Copy the lines below word for word, leaving out the pictures.

::: SUPPLIED DATA :::

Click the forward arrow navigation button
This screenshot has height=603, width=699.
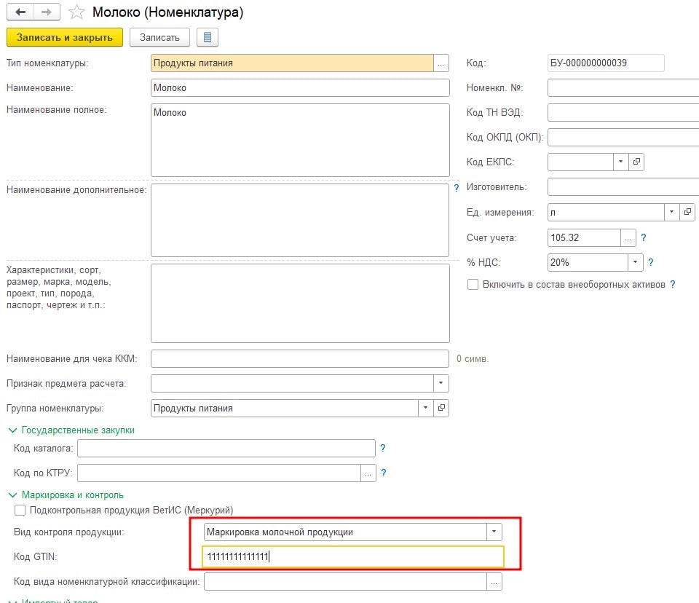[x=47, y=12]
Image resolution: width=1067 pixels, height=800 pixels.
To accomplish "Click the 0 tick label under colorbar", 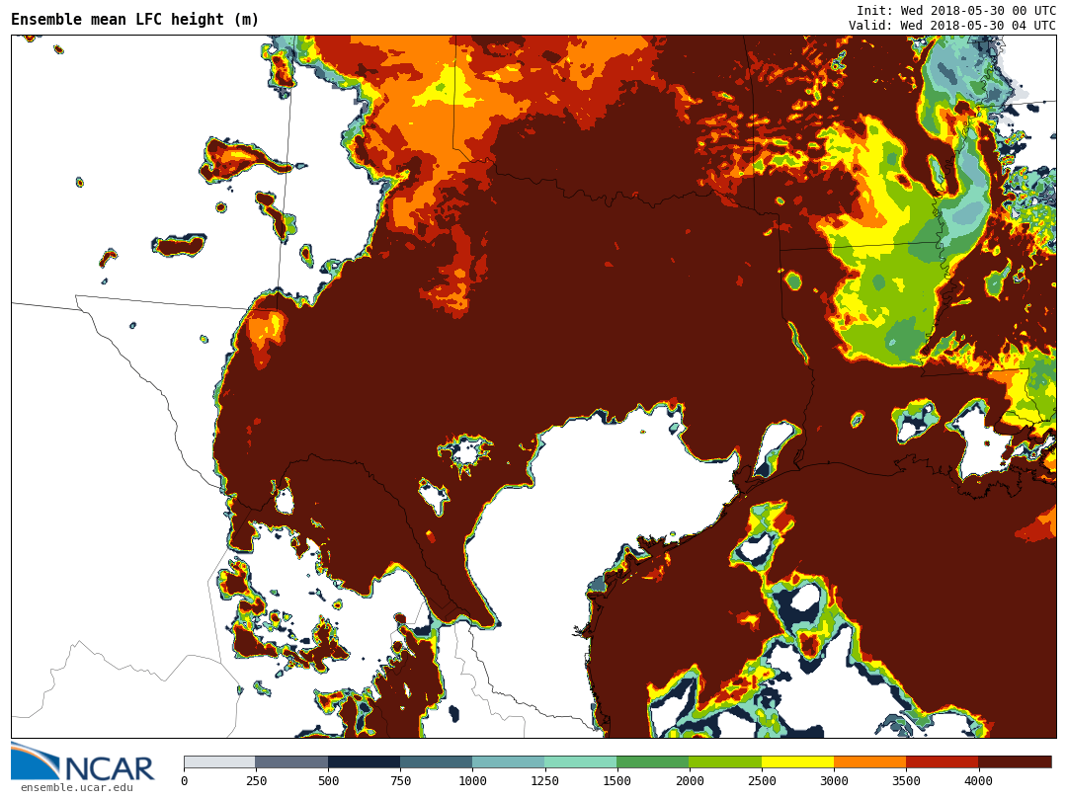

:::

• SOLUTION FOR THIS PROBLEM
Click the forward arrow navigation button
This screenshot has height=603, width=699.
[x=47, y=12]
Image resolution: width=1067 pixels, height=800 pixels.
To accomplish "Click the 0 tick label under colorbar", 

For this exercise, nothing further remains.